* **Aufgabe 1**
Zitieren Sie aus dem Text über die Wanderung zum Brocken wörtlich die Stelle, die mit „Doch zuvor haben“ beginnt und sich bis „und Magdeburg hin.“ erstreckt.
* **Aufgabe 2**
In welcher Höhe liegt die Bismarckklippe laut dem Text über die Wanderung zum Brocken?
* **Aufgabe 3**
Führen Sie den Text über die Wanderung zum Brocken im Anschluss an seinen letzten Satz fort.

* **Textauszug**
<<<<

Weiter oben, an der Hermannsklippe, erreichen wir einen noch unnatürlicheren Weg, auf den in früheren Zeiten Hirtenjungen ihre Schafe und Ziegen zum Brocken hinauf getrieben haben und der deswegen Hirtenstieg heißt. Nur war er zu der Zeit ein ganz gewöhnlicher Bergpfad. Doch nach dem 2. Weltkrieg gab es ein unrühmliches Kapitel deutscher Geschichte, in dem unser Land zweigeteilt war, in Ost und West, in die Bundesrepublik und in die DDR. Zur Zeit des Kalten Krieges standen sich hier zwei Machtblöcke unerbittlich gegenüber, und der Hirtenstieg wurde zum Grenzweg, nur wenig von den Grenzbefestigungsanlagen entfernt, ausgebaut, auf dem Militärfahrzeuge der Volksarmee patrouillierten, die jeden Punkt der Demarkationslinie erreichen konnten. Doch das war Gott sei Dank einmal, und das ist nun länger als ein viertel Jahrhundert her.
Der breite Betonplattenweg, der auch Kolonnenweg genannt wird, mit den vielen Löchern darin, durch die inzwischen Gras wächst, wodurch er etwas schöner wirkt, ist trotz seiner Unnatürlichkeit ein reizvoller Weg. Von Scharfenstein aus überwindet er auf einer Strecke von ca. vier Kilometern einen großen Höhenunterschied. Immerhin über 500 Meter. Zunächst führt er durch den üblichen Fichten-Forstwald. Doch weiter oben, über der Bismarckklippe, geht er in einen natürlichen Zustand über, eines Nationalparks würdig. Licht stehende Fichten und Tannen lassen am Boden genug Platz für Blaubeerkraut und andere Pflanzen. Dazwischen Granitblöcke. Eine wunderbare Natur.
Doch zuvor haben wir noch die Bismarckklippe erstiegen, die in 900 Metern Höhe zwar rechts am Wegesrand, aber leicht im Wald versteckt liegt. Für denjenigen, der einigermaßen gut klettern kann, lohnt sich die Besteigung. Von dort oben hat man einen großartigen Blick über den nördlichen Harz und das Harzvorland. 500 Meter tiefer die blaue Fläche der Eckertalsperre. Dahinter erkennt man den Burgberg mit Bad Harzburg. Weiter nach Osten Ilsenburg, unseren Ausgangspunkt. Dazwischen viel Berglandschaft, und in der Ferne das platt wirkende Land nach Salzgitter, Braunschweig und Magdeburg hin.
Bald darauf, auch über steilere Passagen, an denen so mancher Wanderer an seine Fitnessgrenzen stößt, erreichen wir einen Vorgipfel, den Kleinen Brocken. Er erhebt sich gerade so über die 1000-Meter-Marke. Damit ein flacheres Stück, und nach Überschreitung der Gleise der Brockenbahn, die zu dieser späten Stunde längst nicht mehr fährt, noch ein kleiner Aufschwung. Dann haben wir das kahle Haupt des höchsten Berges weit und breit erreicht, haben wir doch die Baumgrenze überschritten, die wegen des rauen nördlicheren Klimas hier um rund 1000 Meter tiefer liegt als in den Alpen.

>>>>

* **Datensätze**
<<<<

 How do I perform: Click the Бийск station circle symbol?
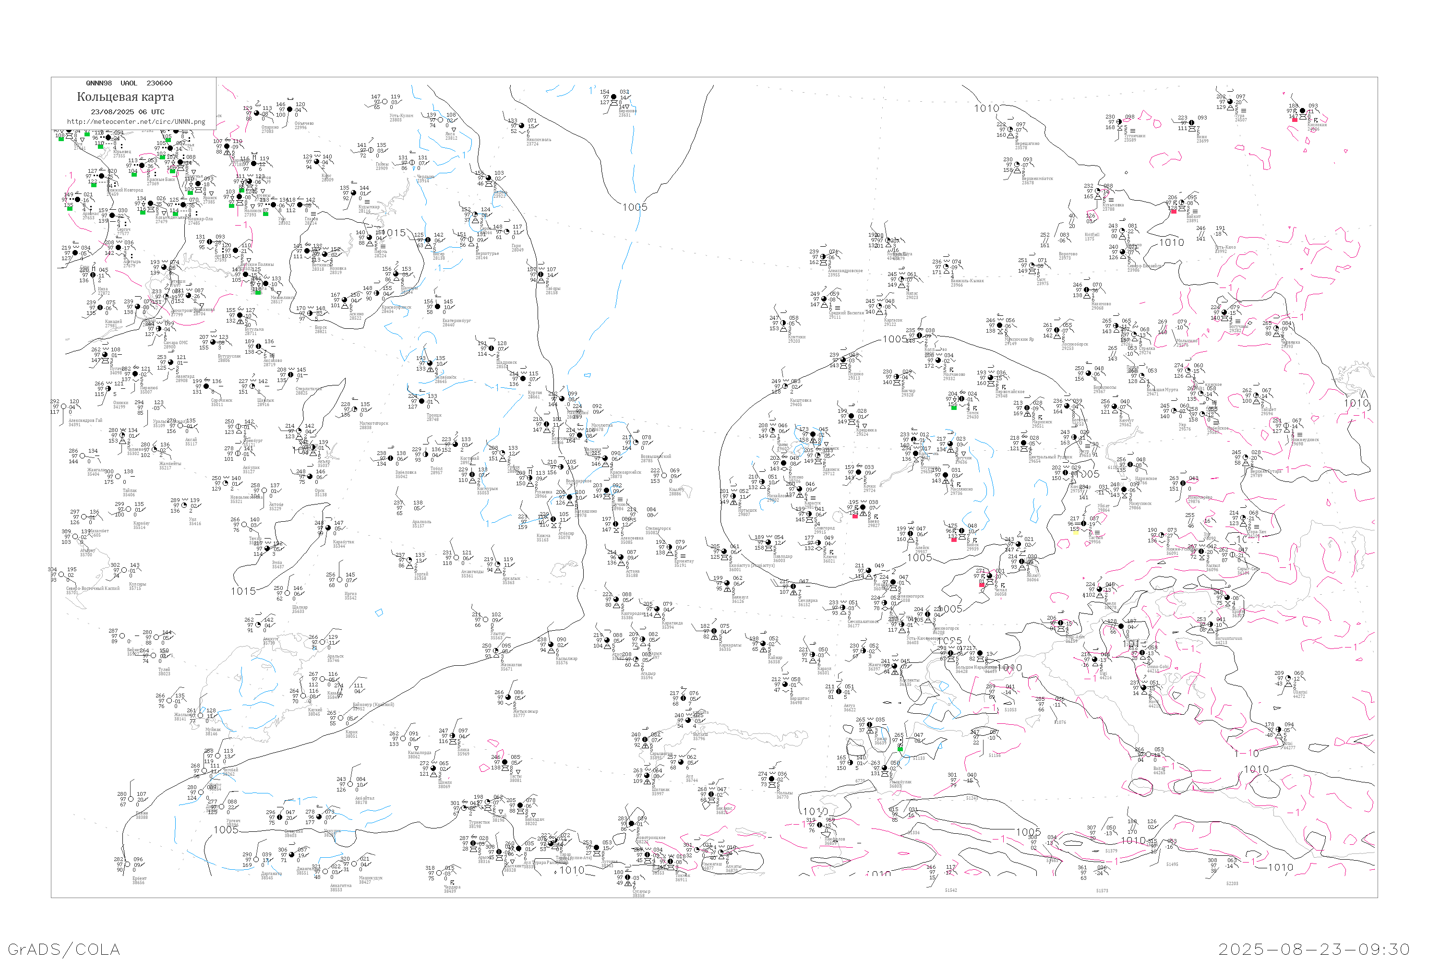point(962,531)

>>>>
<<<<

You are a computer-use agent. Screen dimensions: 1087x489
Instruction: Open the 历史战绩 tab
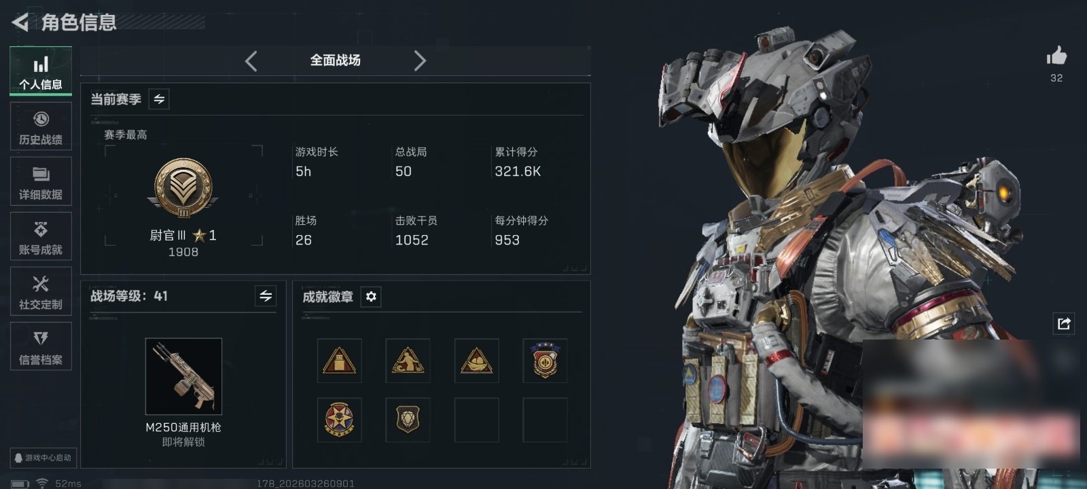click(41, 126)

>>>>

* **Erwartete Antwort 1**
Doch zuvor haben wir noch die Bismarckklippe erstiegen, die in 900 Metern Höhe zwar rechts am Wegesrand, aber leicht im Wald versteckt liegt. Für denjenigen, der einigermaßen gut klettern kann, lohnt sich die Besteigung. Von dort oben hat man einen großartigen Blick über den nördlichen Harz und das Harzvorland. 500 Meter tiefer die blaue Fläche der Eckertalsperre. Dahinter erkennt man den Burgberg mit Bad Harzburg. Weiter nach Osten Ilsenburg, unseren Ausgangspunkt. Dazwischen viel Berglandschaft, und in der Ferne das platt wirkende Land nach Salzgitter, Braunschweig und Magdeburg hin.

* **Erwartete Antwort 2**
In 900 Metern Höhe.

* **Erwartete Antwort 3**
Nach drei Stunden Aufstieg – mindestens vier Stunden sollte man als durchschnittlicher Wanderer inclusive Pausen schon einplanen – stehen wir gegen neun Uhr am höchsten Punkt in 1141 Metern Höhe. Auf alten Karten ist noch die Höhe von 1142 Meter verzeichnet. Doch heutige, genauere Messungen haben einen Meter weniger ergeben. Wer dann trotzdem die damals angegebene Höhe erreichen möchte, muss nur noch den kleinen Gipfelfelsen erklimmen, der von der tief stehenden Abendsonne inzwischen rötlich beleuchtet wird.
Wir treffen nur zwei junge Männer und eine Familie an, die vermutlich im Brockenhotel übernachten und einen Abendspaziergang machen. Ansonsten kein Trubel wie an Schönwettertagen. Die Umgebung strahlt eine tiefe Ruhe aus, und das ist sehr angenehm. Einmal war ich an einem Nebeltag sogar der einzige auf dem Gipfel.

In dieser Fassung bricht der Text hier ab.